Pelosi argued that she was forced to greenlight the inquiry because "the president must be held accountable" for his "betrayal of his oath of office, betrayal of our national security, and the betrayal of the integrity of our elections."

The whistleblower complaint alleges that Attorney General William P. Barr and Rudolph W. Giuliani, the president’s personal attorney, were key players in the move to benefit the president.

The whistleblower, who was not identified in the complaint, also alleged that “senior White House officials had intervened to ‘lock down’ all records of the phone call, especially the official word-for-word transcript of the call that was produced as is customary by the White House Situation Room.”

Non-partisan political analyst Charlie Cook, noted in a tweet Wednesday that he was “underwhelmed” by the transcript and didn’t think it would help Democrats politically.

"I don’t Tweet very much but reading transcript has moved me to comment. I was totally underwhelmed by the transcript. After the build-up, it was not much more inappropriate said than we hear from him in a typical week. This will not move malleable voters,” he noted.

David French, a prominent Tennessee attorney, Iraq veteran and a senior writer for the conservative National Review, argued in an op-ed Wednesday that a rough transcript of the call between Trump and Zelensky does present evidence of quid pro quo.

“I haven’t been a litigator since 2015. I haven’t conducted a proper cross-examination since 2014. But if I couldn’t walk a witness, judge, and jury through the transcript of Donald Trump’s call with Ukrainian [P]resident Volodymyr Zelensky and demonstrate that a quid pro quo was more likely than not, then I should just hang up my suit and retire in disgrace. Far from being ‘scattershot’ — as my esteemed colleague Kyle Smith declares — the actual sequence is extremely tight, and the asks are very clear,” he wrote.

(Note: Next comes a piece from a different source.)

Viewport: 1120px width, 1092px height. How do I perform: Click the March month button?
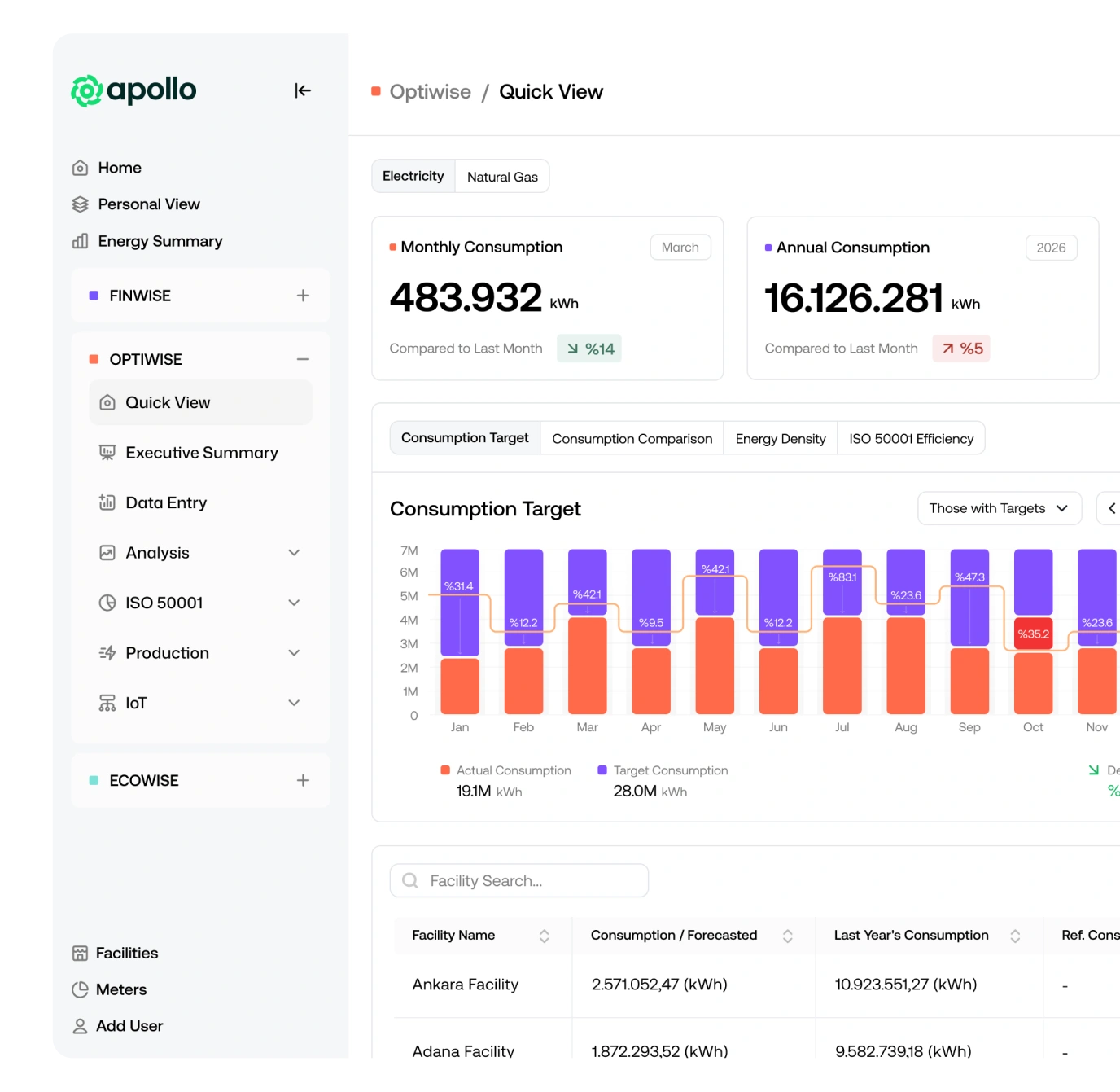point(680,248)
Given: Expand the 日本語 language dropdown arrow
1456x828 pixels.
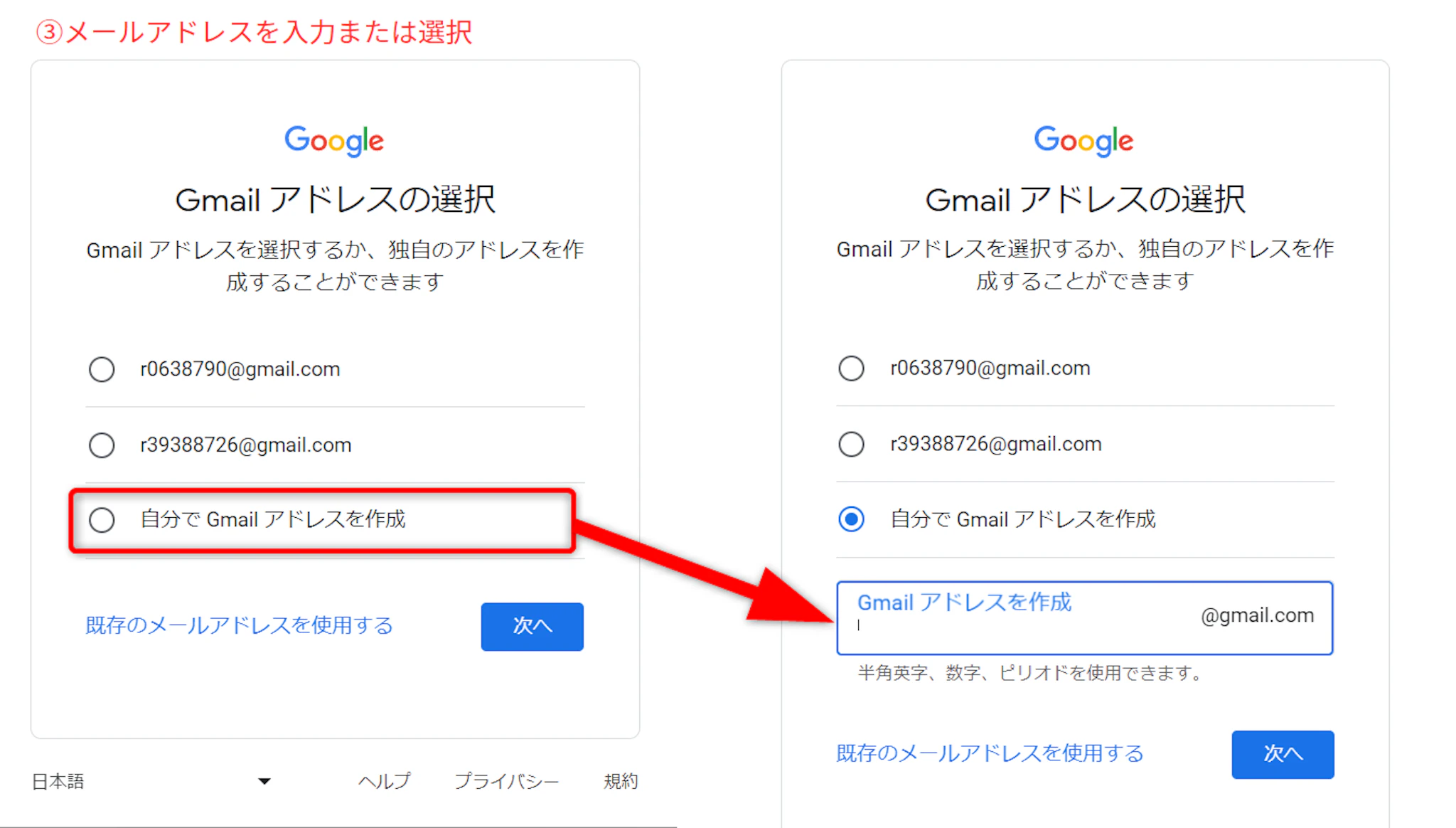Looking at the screenshot, I should [264, 781].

“I’m honestly puzzled that Trump’s defenders online are claiming any kind of vindication over the contents of this transcript. It admits one profound abuse of power, and it implies another, even worse, violation of the public trust,” he concluded.

Utah Sen. Mitt Romney, who was the 2012 GOP presidential nominee, told The Associated Press that he found the rough transcript of the call between Trump and the Ukrainian president "deeply troubling."

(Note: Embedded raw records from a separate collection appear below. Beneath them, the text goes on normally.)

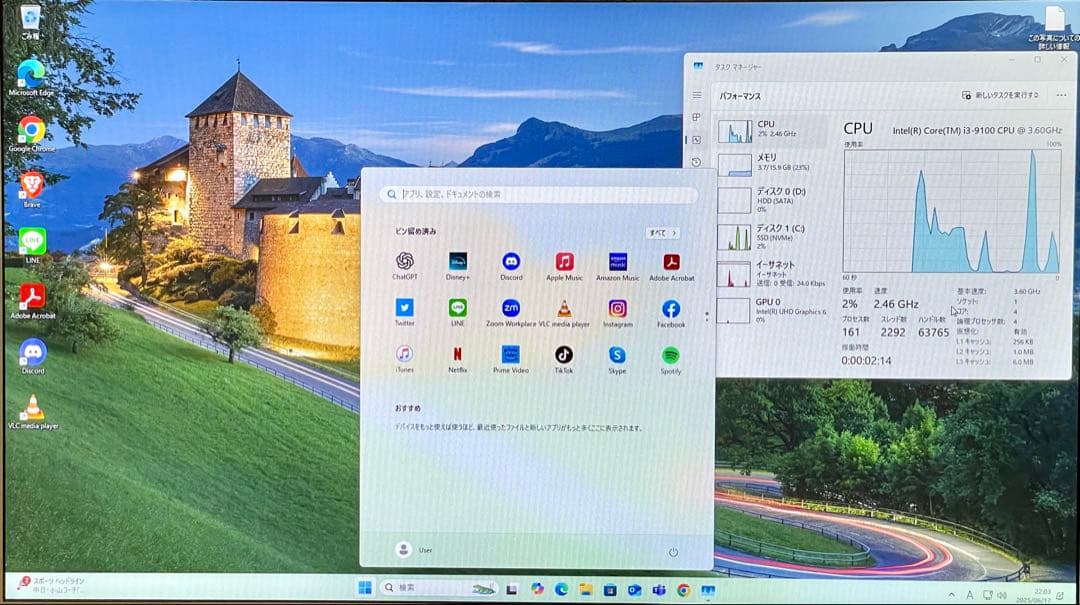
Task: Select Apple Music in the Start menu
Action: click(x=563, y=260)
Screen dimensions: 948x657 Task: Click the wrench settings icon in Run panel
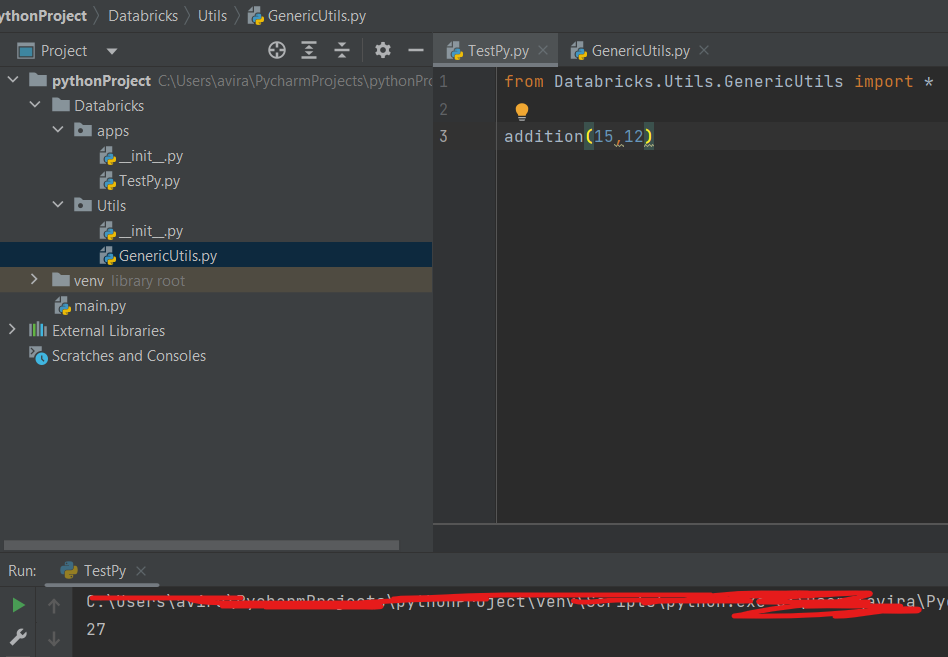click(18, 636)
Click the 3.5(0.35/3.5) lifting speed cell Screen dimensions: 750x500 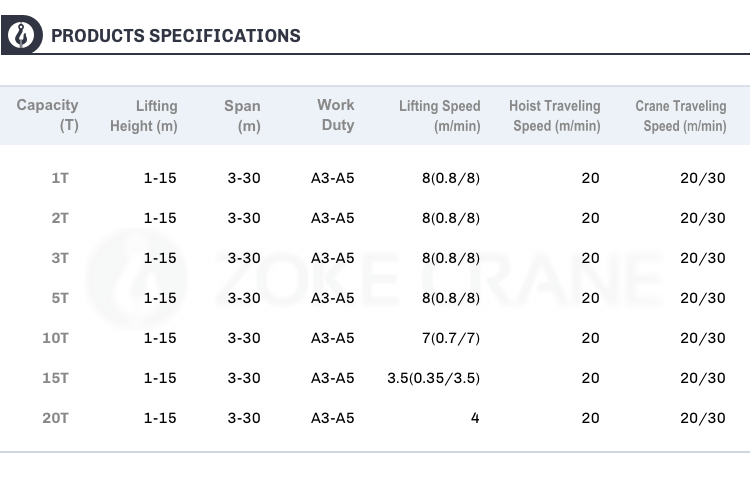(433, 378)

"If the president of the United States asks or presses the leader of a foreign country to carry out an investigation of a political nature, that's troubling,” he said when asked if what he saw in the rough transcript amounted to direct quid pro quo.

Republican Sen. Ben Sasse of Nebraska also said the complaint contained “lots that’s very troubling,” and warned his Republican colleagues not to take it lightly.

“Republicans ought not to be rushing to circle the wagons to say there’s no[thing] there when there’s obviously lots that’s very troubling there,” Sasse told an NBC News reporter. “The administration ought not be attacking the whistleblower as some talking points suggest they plan to do.”

Mark Burns, a member of President Donald Trump's evangelical advisory board and leader of the Harvest Praise and Worship Center in Easley, South Carolina, argued against the impeachment inquiry in a Periscope broadcast on Tuesday.

“They are trying to impeach Donald Trump for simply being the greatest president in history,” he said.

“Who has done so much in such a short time against opposition. I mean really? We are praying for him and praying for his family. They are coming after him like crazy. ... We refuse to be silent. This is an outright attack against democracy. The mere fact that they think this is a real tactic to win 2020 is ridiculous to me. It makes zero sense to me,” Burns added.

On Monday morning, as the drumbeat toward the impeachment inquiry grew louder prominent conservative Franklin Graham noted in a Facebook post that: “I wish President Donald J. Trump’s enemies would give it a rest. For two years all that the American people heard was collusion. Not true. Then accusation after accusation seemed to come out of the woodwork by various women. Then all we heard was impeachment, impeachment. Now it’s a whistleblower claim. When will this ever end? The president was elected to do a job. Let’s pray for him, that God will give him wisdom to make the right decisions for the American people and to do his job well.”